Le chassé-croisé de la violence et de la religion doit être analysé au cas par cas, à l’échelle des terroirs historiques. Aux antipodes des généralisations idéologiques apparaît alors un objet sociologique très circonscrit : des mouvements armés d’orientation religieuse qui participent d’obédiences diverses, aussi bien islamiques que chrétiennes, conduisent des insurrections sociales, mais occupent une place marginale dans les interactions entre Dieu et César. Au fil de cette réflexion, c’est toute l’histoire de l’Etat en Afrique qui apparaît sous un jour nouveau.

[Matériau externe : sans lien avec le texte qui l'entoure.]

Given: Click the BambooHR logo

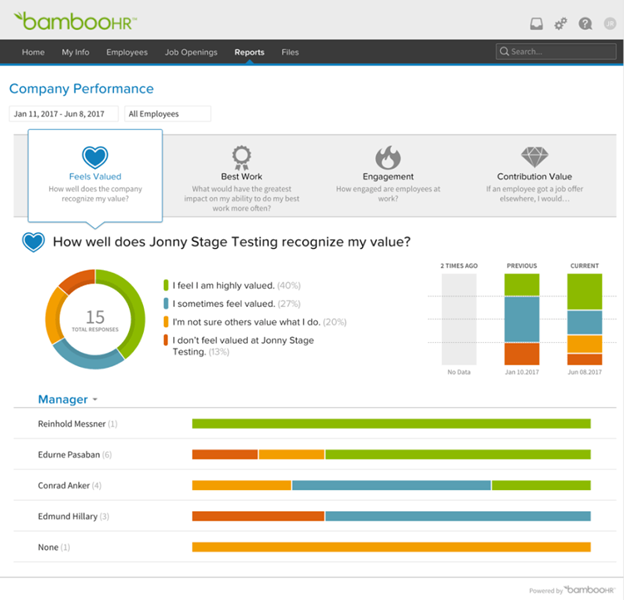Looking at the screenshot, I should (x=76, y=21).
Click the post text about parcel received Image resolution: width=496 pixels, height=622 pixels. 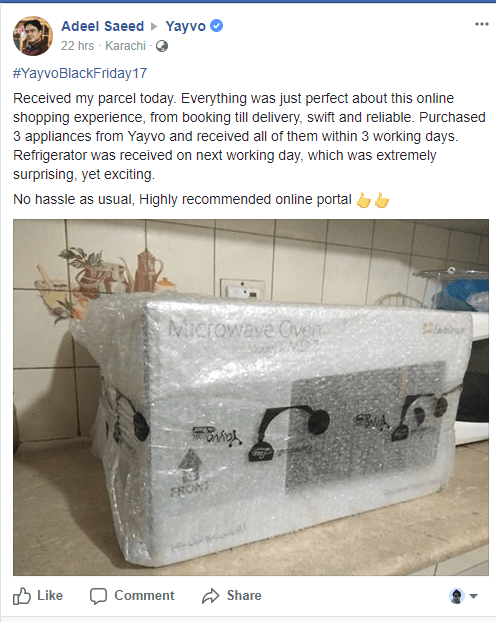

Mais aussi la question du djihadisme qui est désormais au coeur de la relation entre l'Afrique sahélienne et la France, tout en étant appréhendée à travers un effet de loupe des plus dommageables, nonobstant les évidences historiques, sociales et politiques.

 

Jean-François Bayart, ancien directeur du CERI (1994-2000), fondateur des revues Politique africaine et Critique internationale, est professeur à l’IHEID de Genève, et titulaire de la chaire Yves Oltramare « Religion et politique dans le monde contemporain ». Spécialiste de sociologie historique comparée du politique, il travaille sur la formation de l’Etat dans le contexte de la globalisation et sur les pratiques de subjectivation politique, en particulier en Afrique sub-saharienne, en Turquie et en Iran. Il est l’auteur d’une série d’ouvrages de références, L’Etat en Afrique : la politique du ventre (réédité en 2006), L’illusion identitaire (réédité en 2018) ou encore Le gouvernement du monde: une critique politique de la globalisation (2004). Il a récemment publié Violence et religion en Afrique (Karthala, 2018).